▶ Aim of the exercise
Lower down are entries containing pictures. Copy exactly, without those pictures, the lines from the line with "This screenshot has width=614, height=431." through the line with "The image size is (806, 672).".

▶ Exercise input
****************
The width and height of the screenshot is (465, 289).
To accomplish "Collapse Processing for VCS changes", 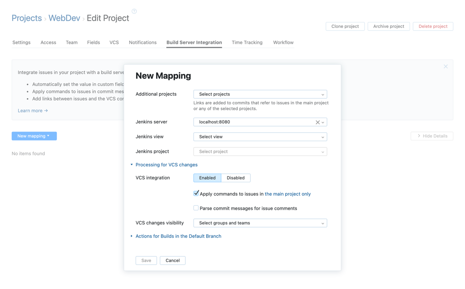I will (x=166, y=164).
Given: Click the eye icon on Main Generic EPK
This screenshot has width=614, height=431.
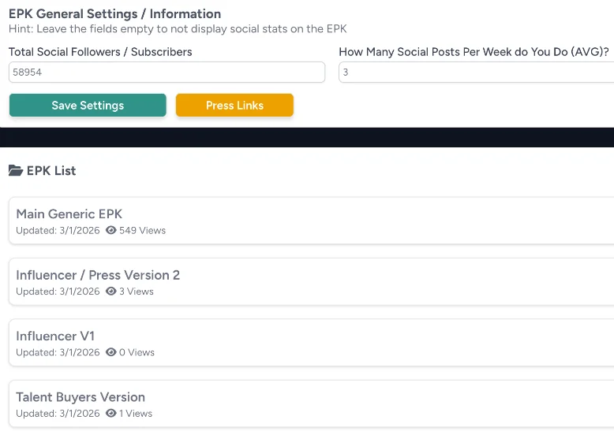Looking at the screenshot, I should pyautogui.click(x=111, y=231).
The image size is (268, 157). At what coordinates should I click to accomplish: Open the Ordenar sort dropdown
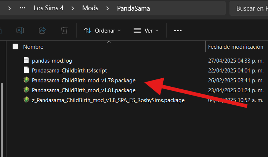coord(102,31)
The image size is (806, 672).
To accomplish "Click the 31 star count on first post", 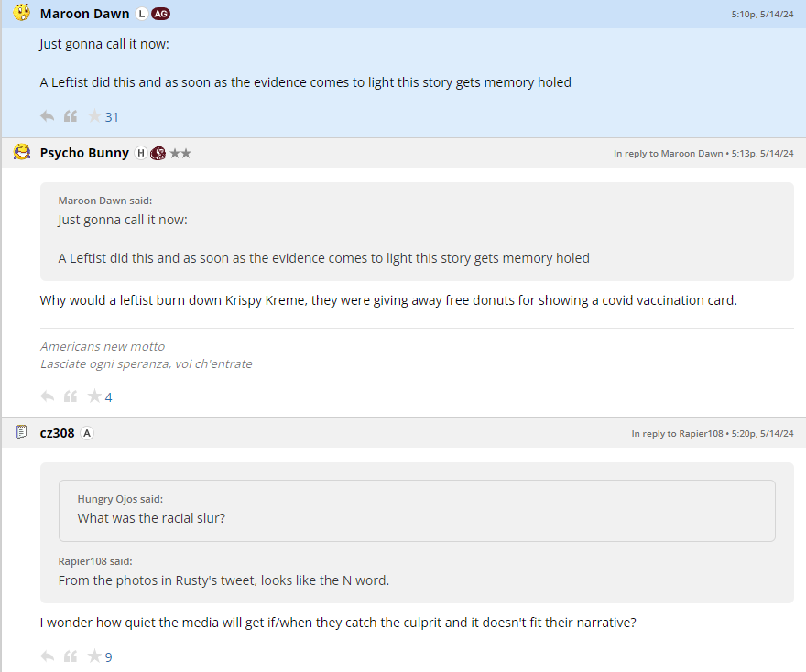I will (x=112, y=117).
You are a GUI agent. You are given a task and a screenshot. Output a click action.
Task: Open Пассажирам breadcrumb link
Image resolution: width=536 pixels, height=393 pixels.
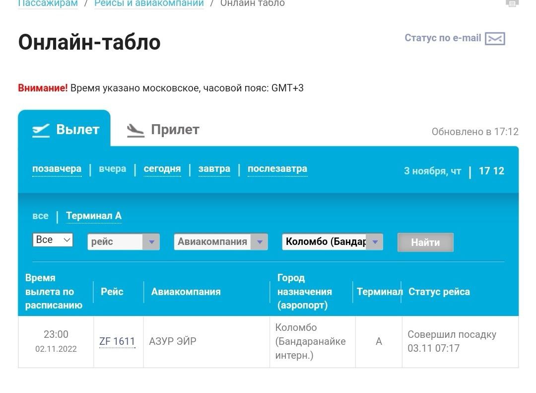tap(48, 3)
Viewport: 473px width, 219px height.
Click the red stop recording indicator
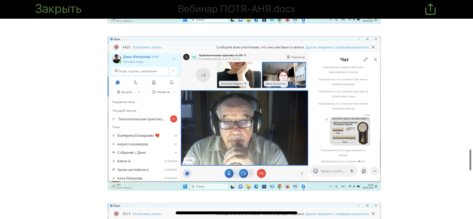click(x=116, y=47)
****************
▶ Exercise solution
This screenshot has width=614, height=431.
Looking at the screenshot, I should pyautogui.click(x=111, y=231).
The image size is (268, 157). At what coordinates should I click to accomplish: Open the Ordenar sort dropdown
coord(102,31)
The image size is (806, 672).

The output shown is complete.